### TASK
Would you transcribe the line containing "Viewport: 2264px width, 1652px height." and every line after it, through the end of the records below, exactly and with nothing else?
== == ==
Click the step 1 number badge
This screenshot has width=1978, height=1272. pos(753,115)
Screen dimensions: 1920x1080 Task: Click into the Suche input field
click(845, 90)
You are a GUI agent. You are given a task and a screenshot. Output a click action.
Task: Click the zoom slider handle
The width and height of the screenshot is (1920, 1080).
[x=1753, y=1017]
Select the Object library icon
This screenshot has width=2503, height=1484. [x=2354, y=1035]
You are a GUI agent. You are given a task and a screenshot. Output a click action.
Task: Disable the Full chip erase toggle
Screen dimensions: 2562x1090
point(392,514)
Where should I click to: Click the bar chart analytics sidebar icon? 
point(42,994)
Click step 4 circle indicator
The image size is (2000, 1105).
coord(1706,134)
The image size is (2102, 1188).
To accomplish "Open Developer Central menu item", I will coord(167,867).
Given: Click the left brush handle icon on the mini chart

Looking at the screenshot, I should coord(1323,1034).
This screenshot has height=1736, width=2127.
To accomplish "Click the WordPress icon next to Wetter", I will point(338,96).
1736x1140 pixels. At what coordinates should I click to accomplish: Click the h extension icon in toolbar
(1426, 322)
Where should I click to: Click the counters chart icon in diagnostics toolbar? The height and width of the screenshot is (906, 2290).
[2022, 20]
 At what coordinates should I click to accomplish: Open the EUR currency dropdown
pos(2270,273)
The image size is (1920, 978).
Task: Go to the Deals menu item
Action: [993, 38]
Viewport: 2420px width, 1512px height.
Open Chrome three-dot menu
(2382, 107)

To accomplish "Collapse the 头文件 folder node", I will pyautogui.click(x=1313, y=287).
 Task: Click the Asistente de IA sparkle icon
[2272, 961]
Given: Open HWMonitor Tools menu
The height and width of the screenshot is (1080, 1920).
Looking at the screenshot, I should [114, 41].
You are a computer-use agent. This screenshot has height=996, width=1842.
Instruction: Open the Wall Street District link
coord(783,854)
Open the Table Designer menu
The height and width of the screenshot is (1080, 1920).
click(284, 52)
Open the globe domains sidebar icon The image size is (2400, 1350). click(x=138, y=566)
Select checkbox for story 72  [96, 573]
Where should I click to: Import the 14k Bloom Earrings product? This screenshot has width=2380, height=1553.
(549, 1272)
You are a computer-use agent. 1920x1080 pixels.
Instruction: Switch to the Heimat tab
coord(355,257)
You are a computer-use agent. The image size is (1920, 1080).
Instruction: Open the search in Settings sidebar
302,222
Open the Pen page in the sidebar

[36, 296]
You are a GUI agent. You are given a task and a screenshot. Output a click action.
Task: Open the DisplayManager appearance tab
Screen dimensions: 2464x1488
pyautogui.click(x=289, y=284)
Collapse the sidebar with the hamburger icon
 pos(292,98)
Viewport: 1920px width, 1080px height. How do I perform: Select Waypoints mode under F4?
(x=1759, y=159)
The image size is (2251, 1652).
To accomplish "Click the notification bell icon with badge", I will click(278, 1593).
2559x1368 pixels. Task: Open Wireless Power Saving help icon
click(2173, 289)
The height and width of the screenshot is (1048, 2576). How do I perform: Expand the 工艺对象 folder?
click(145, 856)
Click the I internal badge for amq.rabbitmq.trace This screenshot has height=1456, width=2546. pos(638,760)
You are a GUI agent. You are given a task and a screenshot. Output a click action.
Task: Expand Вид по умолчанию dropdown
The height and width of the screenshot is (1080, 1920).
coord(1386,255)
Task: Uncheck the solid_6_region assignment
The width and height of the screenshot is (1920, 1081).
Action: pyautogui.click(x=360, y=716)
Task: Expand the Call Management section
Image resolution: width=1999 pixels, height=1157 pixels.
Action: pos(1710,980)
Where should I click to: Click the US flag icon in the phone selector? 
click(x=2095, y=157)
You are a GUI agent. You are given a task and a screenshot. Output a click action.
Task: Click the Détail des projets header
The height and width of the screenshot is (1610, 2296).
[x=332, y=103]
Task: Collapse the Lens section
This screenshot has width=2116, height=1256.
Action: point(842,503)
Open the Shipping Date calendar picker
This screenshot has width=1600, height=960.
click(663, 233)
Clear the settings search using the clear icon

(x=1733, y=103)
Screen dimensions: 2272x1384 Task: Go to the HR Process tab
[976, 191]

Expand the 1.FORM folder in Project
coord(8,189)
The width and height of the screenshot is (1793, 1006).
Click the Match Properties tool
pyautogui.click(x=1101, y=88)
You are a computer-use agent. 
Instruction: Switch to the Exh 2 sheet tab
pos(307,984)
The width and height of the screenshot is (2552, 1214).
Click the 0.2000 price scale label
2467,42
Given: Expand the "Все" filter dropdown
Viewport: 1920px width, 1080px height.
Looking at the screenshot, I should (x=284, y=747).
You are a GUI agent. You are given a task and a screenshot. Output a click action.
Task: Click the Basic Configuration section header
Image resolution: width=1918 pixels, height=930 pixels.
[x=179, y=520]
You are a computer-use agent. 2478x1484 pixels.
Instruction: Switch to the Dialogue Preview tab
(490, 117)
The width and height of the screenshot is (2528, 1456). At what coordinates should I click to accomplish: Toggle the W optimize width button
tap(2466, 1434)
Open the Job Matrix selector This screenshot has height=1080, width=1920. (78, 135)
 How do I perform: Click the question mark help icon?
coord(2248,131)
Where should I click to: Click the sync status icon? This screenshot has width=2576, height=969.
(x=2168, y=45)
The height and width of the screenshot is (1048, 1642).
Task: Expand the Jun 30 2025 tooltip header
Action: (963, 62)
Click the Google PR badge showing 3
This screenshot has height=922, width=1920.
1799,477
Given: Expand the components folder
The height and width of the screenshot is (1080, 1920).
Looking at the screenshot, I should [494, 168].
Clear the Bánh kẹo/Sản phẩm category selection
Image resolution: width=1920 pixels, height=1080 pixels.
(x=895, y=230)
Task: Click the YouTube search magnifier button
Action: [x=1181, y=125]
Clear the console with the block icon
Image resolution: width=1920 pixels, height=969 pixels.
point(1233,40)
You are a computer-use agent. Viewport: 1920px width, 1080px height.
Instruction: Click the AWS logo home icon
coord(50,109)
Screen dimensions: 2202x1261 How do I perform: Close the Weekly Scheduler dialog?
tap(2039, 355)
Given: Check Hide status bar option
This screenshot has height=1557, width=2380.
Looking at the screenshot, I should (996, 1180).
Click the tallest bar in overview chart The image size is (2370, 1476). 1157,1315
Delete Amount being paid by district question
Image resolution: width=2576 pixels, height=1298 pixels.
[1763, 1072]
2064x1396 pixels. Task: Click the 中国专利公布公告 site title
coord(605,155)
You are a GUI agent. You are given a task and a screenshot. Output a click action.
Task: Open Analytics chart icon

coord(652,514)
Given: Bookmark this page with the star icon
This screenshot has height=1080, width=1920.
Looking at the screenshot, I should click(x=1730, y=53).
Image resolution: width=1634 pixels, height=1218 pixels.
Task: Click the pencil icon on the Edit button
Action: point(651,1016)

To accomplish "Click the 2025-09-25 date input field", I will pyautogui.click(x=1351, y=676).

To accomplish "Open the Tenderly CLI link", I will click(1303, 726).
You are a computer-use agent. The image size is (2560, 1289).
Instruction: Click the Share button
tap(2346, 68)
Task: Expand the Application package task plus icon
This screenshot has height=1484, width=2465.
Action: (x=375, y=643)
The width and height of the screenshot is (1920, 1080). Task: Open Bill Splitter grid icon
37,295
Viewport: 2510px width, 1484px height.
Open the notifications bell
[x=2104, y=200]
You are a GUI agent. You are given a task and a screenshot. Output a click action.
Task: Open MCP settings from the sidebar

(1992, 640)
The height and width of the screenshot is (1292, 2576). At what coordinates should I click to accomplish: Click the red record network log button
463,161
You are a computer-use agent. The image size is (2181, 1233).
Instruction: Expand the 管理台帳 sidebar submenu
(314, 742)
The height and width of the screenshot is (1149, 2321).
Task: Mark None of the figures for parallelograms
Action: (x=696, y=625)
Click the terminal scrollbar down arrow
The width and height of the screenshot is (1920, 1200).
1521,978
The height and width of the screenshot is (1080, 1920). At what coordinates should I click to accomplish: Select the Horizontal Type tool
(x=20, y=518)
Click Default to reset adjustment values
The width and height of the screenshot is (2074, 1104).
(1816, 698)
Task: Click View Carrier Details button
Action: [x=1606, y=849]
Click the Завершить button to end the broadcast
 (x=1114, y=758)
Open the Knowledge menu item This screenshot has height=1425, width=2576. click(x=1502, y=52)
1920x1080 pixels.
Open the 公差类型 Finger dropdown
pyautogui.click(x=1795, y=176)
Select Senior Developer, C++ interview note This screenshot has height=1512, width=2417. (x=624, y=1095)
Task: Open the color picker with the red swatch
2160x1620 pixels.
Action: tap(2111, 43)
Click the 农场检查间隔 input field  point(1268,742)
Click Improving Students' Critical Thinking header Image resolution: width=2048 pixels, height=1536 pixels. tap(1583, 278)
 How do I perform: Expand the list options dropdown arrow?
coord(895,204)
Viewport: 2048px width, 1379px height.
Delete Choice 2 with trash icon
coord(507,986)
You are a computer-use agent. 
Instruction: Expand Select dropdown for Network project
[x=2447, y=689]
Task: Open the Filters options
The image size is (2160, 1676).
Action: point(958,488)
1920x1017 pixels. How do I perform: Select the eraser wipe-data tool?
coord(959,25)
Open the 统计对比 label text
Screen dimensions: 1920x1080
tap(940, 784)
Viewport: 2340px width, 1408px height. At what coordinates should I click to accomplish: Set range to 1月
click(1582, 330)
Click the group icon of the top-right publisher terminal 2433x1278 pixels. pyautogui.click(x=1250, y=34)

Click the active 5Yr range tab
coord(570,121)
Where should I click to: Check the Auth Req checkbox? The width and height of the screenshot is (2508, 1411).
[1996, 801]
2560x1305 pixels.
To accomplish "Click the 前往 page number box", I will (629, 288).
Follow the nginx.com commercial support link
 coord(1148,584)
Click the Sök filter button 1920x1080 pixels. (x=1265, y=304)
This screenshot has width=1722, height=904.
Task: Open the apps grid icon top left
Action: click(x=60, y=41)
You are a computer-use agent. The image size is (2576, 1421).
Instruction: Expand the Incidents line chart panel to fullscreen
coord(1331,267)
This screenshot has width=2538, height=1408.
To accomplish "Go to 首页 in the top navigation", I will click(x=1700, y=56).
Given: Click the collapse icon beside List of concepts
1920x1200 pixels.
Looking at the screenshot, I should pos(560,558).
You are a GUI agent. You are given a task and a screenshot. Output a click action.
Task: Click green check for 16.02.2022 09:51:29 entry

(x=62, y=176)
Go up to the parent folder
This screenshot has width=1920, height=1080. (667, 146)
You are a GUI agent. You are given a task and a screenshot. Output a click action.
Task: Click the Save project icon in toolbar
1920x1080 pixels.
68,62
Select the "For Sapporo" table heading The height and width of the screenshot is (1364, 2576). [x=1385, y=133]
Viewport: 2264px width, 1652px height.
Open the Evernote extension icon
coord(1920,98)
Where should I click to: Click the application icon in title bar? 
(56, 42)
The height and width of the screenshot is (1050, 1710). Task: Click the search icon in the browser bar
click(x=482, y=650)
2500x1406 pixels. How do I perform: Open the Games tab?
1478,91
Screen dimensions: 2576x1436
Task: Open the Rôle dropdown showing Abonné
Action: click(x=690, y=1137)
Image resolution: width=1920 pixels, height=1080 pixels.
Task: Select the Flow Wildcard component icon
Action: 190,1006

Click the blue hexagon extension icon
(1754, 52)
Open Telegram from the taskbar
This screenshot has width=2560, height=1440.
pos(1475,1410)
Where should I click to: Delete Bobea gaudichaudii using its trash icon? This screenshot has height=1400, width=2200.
== == ==
### ANSWER TO THIS PROBLEM
Viewport: 2264px width, 1652px height.
Open the Evernote extension icon
coord(1920,98)
Where should I click to: Click the application icon in title bar? 
(56, 42)
The height and width of the screenshot is (1050, 1710). Task: Click the search icon in the browser bar
click(x=482, y=650)
2500x1406 pixels. How do I perform: Open the Games tab?
1478,91
Screen dimensions: 2576x1436
Task: Open the Rôle dropdown showing Abonné
Action: click(x=690, y=1137)
Image resolution: width=1920 pixels, height=1080 pixels.
Task: Select the Flow Wildcard component icon
Action: 190,1006

Click the blue hexagon extension icon
(1754, 52)
Open Telegram from the taskbar
This screenshot has width=2560, height=1440.
pos(1475,1410)
Where should I click to: Delete Bobea gaudichaudii using its trash icon? This screenshot has height=1400, width=2200.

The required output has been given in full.